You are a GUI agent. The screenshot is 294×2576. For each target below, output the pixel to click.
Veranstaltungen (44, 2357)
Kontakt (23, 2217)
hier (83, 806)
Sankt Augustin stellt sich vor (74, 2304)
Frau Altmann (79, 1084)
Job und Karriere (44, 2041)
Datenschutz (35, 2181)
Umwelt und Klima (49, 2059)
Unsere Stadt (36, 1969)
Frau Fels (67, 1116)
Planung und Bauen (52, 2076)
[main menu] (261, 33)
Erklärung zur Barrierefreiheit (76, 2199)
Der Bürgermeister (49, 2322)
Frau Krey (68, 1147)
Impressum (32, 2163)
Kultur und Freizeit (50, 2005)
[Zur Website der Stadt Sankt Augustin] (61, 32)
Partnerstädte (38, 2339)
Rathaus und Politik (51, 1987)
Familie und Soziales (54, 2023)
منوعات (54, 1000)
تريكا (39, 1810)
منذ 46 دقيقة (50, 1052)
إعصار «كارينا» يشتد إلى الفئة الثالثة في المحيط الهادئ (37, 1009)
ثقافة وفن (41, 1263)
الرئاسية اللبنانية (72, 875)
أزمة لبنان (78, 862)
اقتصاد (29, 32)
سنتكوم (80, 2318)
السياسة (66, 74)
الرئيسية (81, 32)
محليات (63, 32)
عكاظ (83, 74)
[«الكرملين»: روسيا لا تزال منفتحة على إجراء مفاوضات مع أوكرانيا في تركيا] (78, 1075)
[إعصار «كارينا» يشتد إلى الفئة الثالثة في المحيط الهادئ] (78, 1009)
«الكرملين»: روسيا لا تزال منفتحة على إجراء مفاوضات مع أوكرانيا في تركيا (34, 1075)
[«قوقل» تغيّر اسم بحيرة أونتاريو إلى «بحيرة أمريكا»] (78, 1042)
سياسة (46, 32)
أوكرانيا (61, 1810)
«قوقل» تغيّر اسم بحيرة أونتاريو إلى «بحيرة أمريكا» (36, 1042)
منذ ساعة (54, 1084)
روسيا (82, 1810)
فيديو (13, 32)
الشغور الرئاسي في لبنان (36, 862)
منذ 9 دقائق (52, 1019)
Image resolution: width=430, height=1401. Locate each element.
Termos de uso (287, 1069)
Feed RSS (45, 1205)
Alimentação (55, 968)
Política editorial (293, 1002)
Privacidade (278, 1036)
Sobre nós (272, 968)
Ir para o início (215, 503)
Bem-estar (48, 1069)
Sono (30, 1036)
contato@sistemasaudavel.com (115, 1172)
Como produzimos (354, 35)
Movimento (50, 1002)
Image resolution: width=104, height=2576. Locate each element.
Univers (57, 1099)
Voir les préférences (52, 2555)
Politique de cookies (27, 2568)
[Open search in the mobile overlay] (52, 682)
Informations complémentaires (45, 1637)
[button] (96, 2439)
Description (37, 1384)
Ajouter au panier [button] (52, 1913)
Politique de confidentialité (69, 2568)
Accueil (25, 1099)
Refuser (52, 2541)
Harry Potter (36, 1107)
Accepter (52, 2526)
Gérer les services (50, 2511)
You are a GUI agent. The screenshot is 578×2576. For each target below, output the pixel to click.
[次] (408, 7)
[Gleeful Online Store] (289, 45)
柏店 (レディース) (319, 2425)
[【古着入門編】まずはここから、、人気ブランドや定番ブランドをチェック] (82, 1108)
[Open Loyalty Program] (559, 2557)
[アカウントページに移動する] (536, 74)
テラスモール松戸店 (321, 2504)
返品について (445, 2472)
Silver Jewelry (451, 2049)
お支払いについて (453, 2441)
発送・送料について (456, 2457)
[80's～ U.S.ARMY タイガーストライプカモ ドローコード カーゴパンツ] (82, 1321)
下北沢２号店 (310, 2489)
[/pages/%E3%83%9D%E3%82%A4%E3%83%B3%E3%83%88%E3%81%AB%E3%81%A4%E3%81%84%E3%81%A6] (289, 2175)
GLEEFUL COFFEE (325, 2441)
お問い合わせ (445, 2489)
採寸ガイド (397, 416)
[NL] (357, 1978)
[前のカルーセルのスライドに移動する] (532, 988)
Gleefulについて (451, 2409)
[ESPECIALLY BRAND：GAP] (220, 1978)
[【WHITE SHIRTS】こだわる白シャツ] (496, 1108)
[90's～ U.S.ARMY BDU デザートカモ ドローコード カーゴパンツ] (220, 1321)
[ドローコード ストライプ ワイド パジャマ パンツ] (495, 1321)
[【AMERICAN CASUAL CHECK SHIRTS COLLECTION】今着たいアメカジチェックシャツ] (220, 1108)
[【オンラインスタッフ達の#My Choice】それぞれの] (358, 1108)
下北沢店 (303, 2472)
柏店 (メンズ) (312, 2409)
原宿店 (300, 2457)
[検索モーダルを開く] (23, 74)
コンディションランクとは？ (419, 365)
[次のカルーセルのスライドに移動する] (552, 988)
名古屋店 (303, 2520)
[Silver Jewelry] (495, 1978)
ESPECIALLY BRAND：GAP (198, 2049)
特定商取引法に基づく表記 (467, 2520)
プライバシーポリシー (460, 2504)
○ ○ ○ ○ ○
> _REQUIRED WORK_: Your answer should be one number: how many lines above contain "إعصار".

> _SOLUTION FOR THIS TASK_: 2